2020 Asian Men's U20 Championship

Tournament details
- Host country: Canceled (originally Iran)
- City: Canceled (originally Tehran)
- Dates: Canceled (originally 20–27 February 2021)

= 2020 Asian Men's U20 Volleyball Championship =

20th edition of the Asian Men's U20 Volleyball Championship

The 2020 Asian Men's U20 Volleyball Championship was originally to be the 20th edition of the Asian Men's U20 Volleyball Championship, a biennial international volleyball tournament organised by the Asian Volleyball Confederation (AVC) with Islamic Republic of Iran Volleyball Federation (IRIVF).

==History==
The tournament was scheduled to be held in Tehran, Iran from 20 to 27 February 2021. It was originally scheduled to take place in Isfahan, Iran from 21 to 28 June 2020, but was postponed to 2021 due to the COVID-19 pandemic.
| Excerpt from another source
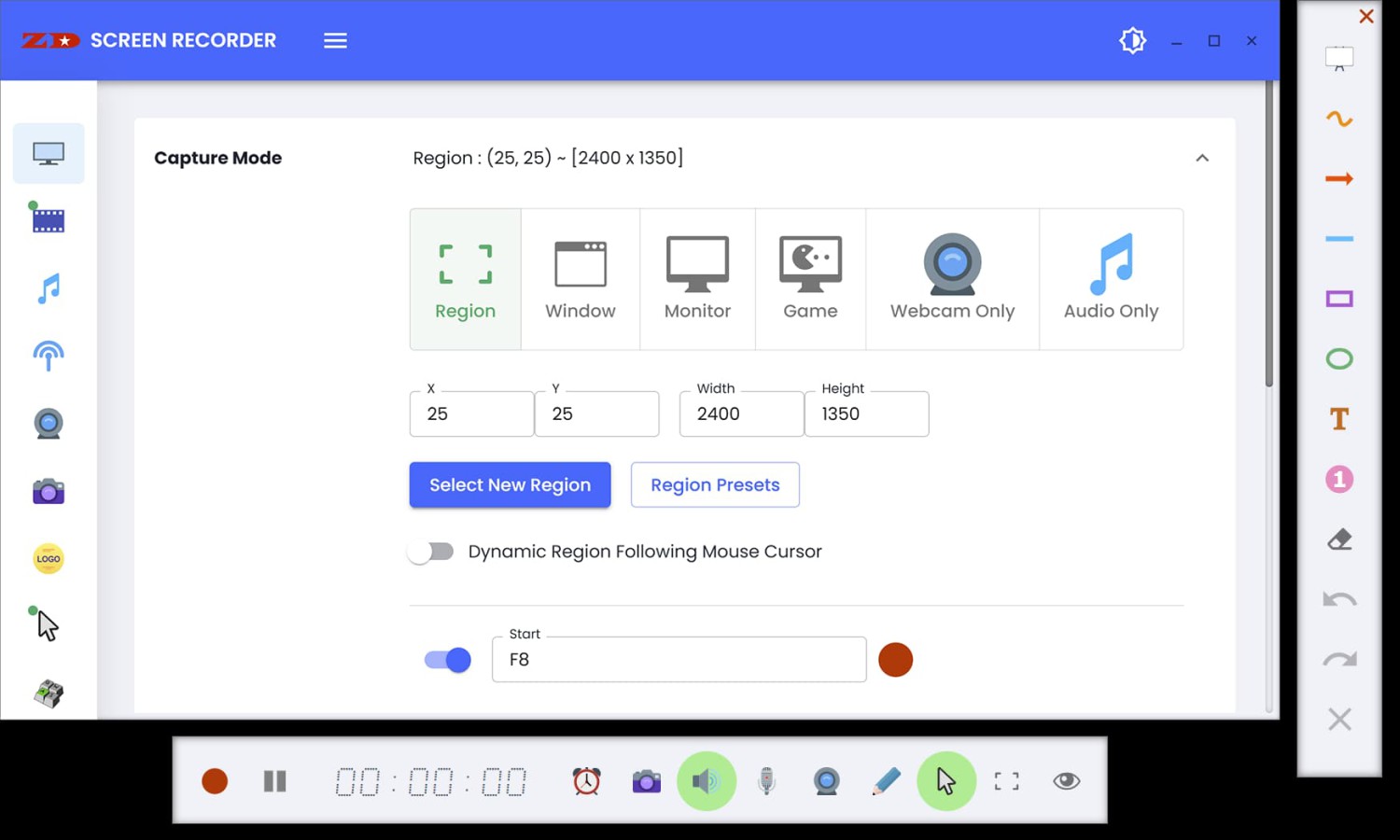Disable the Start hotkey toggle switch
The image size is (1400, 840).
point(448,660)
On 14 December 2020, AVC announced that the tournament which was originally the AVC qualifier for the 2021 FIVB Volleyball Men's U21 World Championship was canceled due to COVID-19 pandemic and the top two teams of the 2018 Asian Men's U20 Volleyball Championship qualified for the 2021 U21 World Championship as the AVC representatives.